Alvaro P.L. Oliveira, Julia P. Piccoli-Rangel, Betania S. Monteiro*
*Corresponding Author: Betania S. Monteiro, e-mail: betania.monteiro@gmail.com

 ABSTRACT
The objective of this review is to approach current information about the ischemic reperfusion injury that affects the gastrointestinal system in animals, because it is classified as a complex event that can cause local and systemic injuries, leading to multiple organ failure. The deleterious events caused by the reperfusion process are greater when compared with the ischemia, due to the circulation of toxins released secondary to hypoxia, loss of cellular membrane integrity, release of free radical and endothelial injuries during reperfusion.

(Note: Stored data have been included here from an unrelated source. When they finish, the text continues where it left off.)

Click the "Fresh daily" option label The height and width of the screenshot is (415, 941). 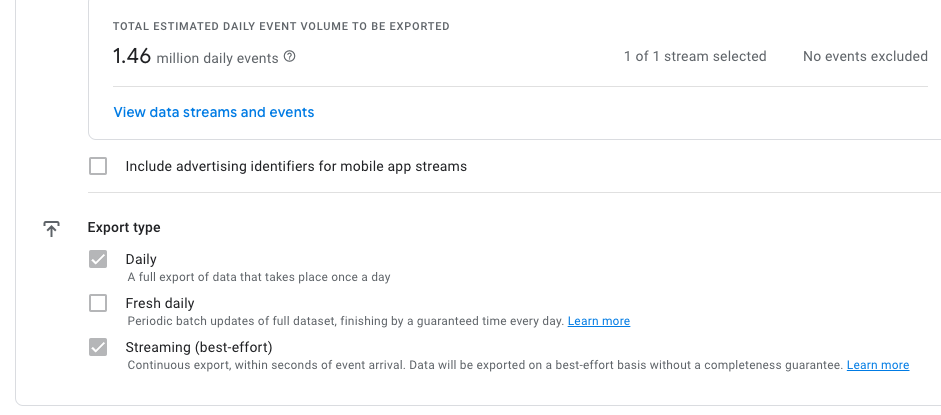(x=160, y=303)
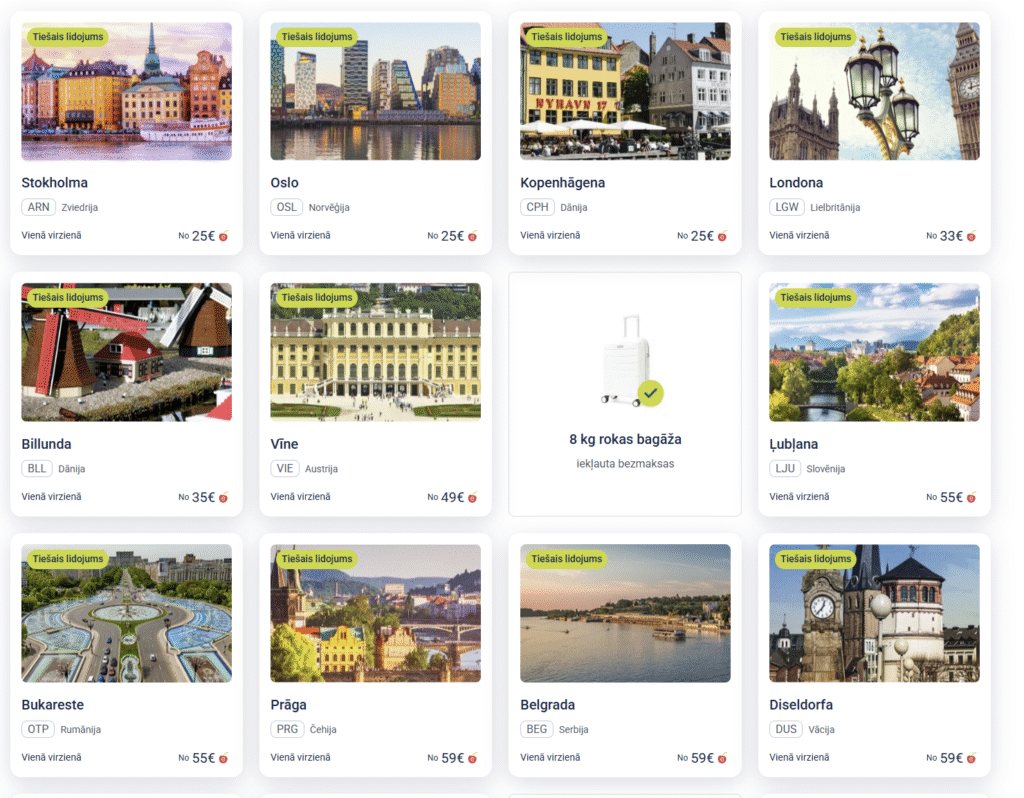
Task: Select the Bukareste aerial photo
Action: (x=127, y=613)
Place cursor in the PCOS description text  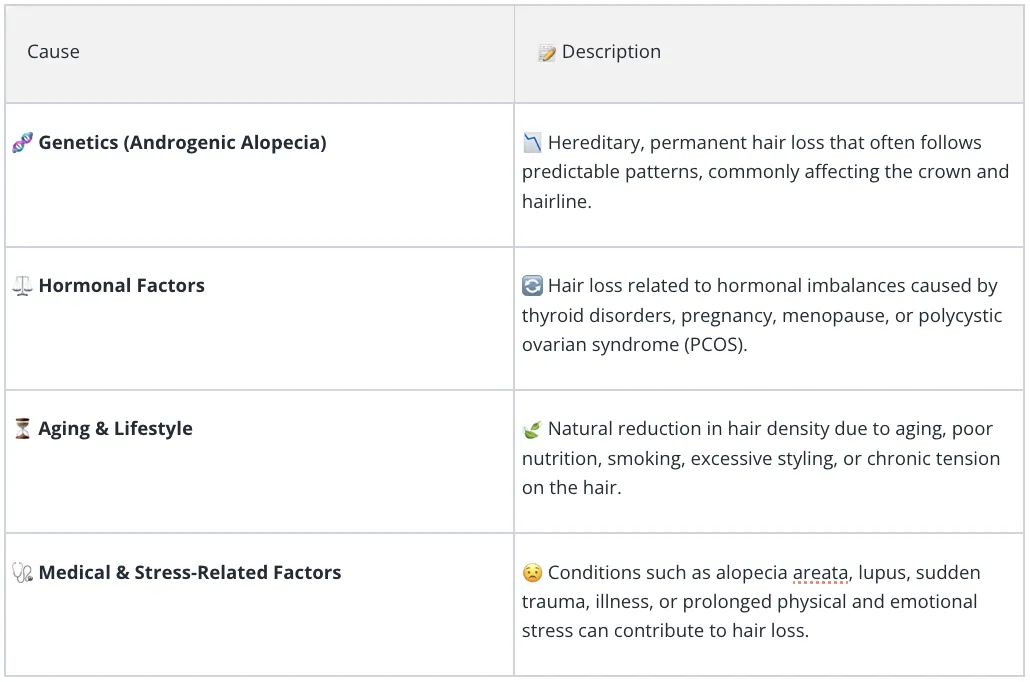tap(762, 315)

It is known that in Veterinary Medicine most of the abdominal emergencies (acute abdomen) cause gastrointestinal microcirculatory dysfunctions and its diagnostic is still a challenge, because the clinical signs are similar to other diseases. The reperfusion injury is one of the reasons for the morbidity and mortality associated with intestinal ischemia, a common affection, especially in equines. The injuries on intestinal ischemia/reperfusion (I/R) are considerate of extreme importance due to its severity and the comprehension of the pathophysiological mechanism of these injuries is necessary to determine therapeutic strategies in the main domestic species.
Keywords: hypoxia, cellular apoptosis, free radicals, acute abdomen, microcirculatory dysfunction.

INTRODUCTION
Ischemic and reperfusion injury (R/I) is characterized by the reduction and interruption of the blood flow followed by a sequence of vascular alterations that leads to the production of free radicals during the reestablishment of the blood flow to the ischemic tissue (Matos et al., 2000). The sudden reintroduction of oxygen, also called reperfusion, increases the tissue and vascular injury, hastening the process of cellular necrosis (Tong et al., 2012). Despite all the existing studies about ischemic and reperfusion injuries, only in 1986 it was demonstrated that reperfusion would cause a greater systemic and tissue injury than the ischemic injury itself (Parks and Granger, 1986; Santos et al., 2008).
The intestine is irrigated by the mesenteric circulation, receiving about 20 to 25 % of the body total blood volume (Vollmar and Menger, 2011). From this volume, approximately 70 % is directed to the mucosa and sub mucosa keeping the homeostasis and the functionality of the crypts and intestinal villi. The organ is very sensitive to any kind of decrease in blood flow, especially the small intestine (Yasuhara, 2005). Because of that, mechanisms of auto regulation that aim to mainten the flow are constantly triggered in situations of systemic blood pressure decrease or stimulation of the sympathetic tone (Vollmar and Menger, 2011).
Any injury that is capable of causing intestinal ischemia has high potential of progression, causing tissue damage (Yasuhara, 2005), such as sub mucosa edema followed by loosening of the superficial mucosa epithelium and the occurrence of ulcers and/or bleeding of the intestinal villi (Brasileiro et al., 2013).  Consequent to the ischemic damage, the reperfusion leads to alteration of the vascular permeability and loss of the integrity of the intestinal barrier caused by the reactive oxygen species and inflammatory mediators causing damage as hemorrhages and bacterial translocation (Yasuhara, 2005; Kostopanagiotou et al., 2007; Vollmar and Menger, 2011; Brasileiro et al., 2013).
The intestinal disorders that cause the acute abdomen syndrome in animal patients, such as strangulation obstructions (torsion, volvulus, intussusceptions, strangulated hernia) and non strangulation obstruction (Rowe and White, 2002) have the potential to develop ischemic injuries and reperfusion that is associated with high mortality rates, between 60 to 70 % of the cases (Ritz et al., 2005; Boybeyi et al., 2014). Clinically, it is observed diarrhea, vomit and/or intense abdominal pain, signs that can be associated with the occurrence of acute intestinal ischemia (Ravipati et al., 2011).
The intestinal ischemic/reperfusion injuries (I/R) are considerate of extreme importance due to its severity (Gao et al., 2006; Jiang et al., 2011; Vollmar and Menger, 2011) and the comprehension of the pathophysiological mechanisms of these injuries are necessary to determine therapeutic strategies for the majority of the domestic species.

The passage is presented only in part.